We are trying to find the point of lowest cost, the minimum on the surface. The gradient vector points in the direction of maximal decrease. Finding a less bad line means incrementally moving towards the point of minimum cost and we update theta-0 and theta-1 along the way.
Factors that Influence Finding Minimum Cost
Each time we assess the cost of the line and update the line to have a lower cost, we move closer to the minimum point on the gradient. There are some additional factors that influence if and how we are able to get to this minimum.
Learning rate: Learning rate determines how much we update the line every time. If we imagine ourselves walking along the surface of the cost gradient, learning rate is what tells us how far to move. When we find the direction of maximal decrease, we then walk along the surface in that direction for as long as the learning rate tells us. A large learning rate may tell us to walk a mile while a small learning rate may tell us to walk five feet.
Learning rate affects the granularity of the learning; in other words, it is how fast we reach the minimum. Learning rate can also in some cases affect our ability to ever reach the minimum. If the learning rate is very large, we may walk in the direction of the minimum and keep walking past it. Again and again we will walk past the minimum and never hit it. In practice, it might be most effective to start out with a larger learning rate for efficiency and then gradually decrease the rate as we approach the minimum.
Cost threshold: Sometimes it may be impossible to find the point of minimum cost. Whether because of our learning rate or because a straight line is a particularly bad fit for the data, it may be enough to get to a point of relatively small cost, even if it is not the true minimum. We can set a cost threshold that is our “good enough” number. Once the cost hits this threshold, we can be satisfied that our line of best fit is good enough to reasonably mimic our data.
Summary and Takeaways
So after all this line-drawing and gradient descending and learning-rating, where did we end up? Remember that this process of assessing and adjusting was so that we could model our data relatively well with a line, and so that we could ask the line questions about new data.
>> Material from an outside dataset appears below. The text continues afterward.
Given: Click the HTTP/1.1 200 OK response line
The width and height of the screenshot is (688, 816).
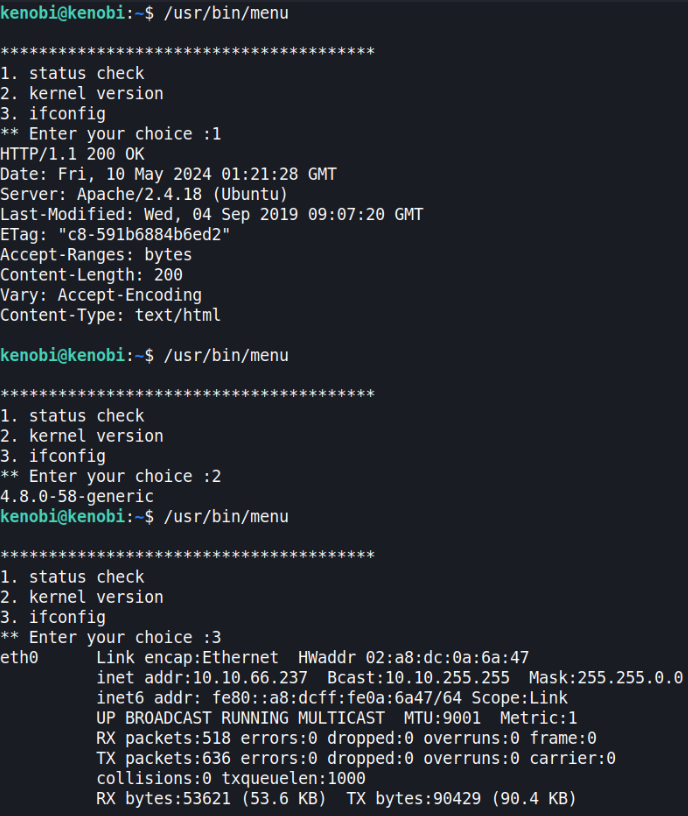Looking at the screenshot, I should [x=72, y=154].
Linear regression is a simple machine learning algorithm that is a great introduction into the technical details of what it means for a machine to learn. It is by no means a very nuanced algorithm, and it is probably overkill in most cases to use machine learning to find a line of best fit, when statistical analysis can accomplish the same thing. But as it is with learning anything technically complex, a simple jumping off point is the perfect place to start.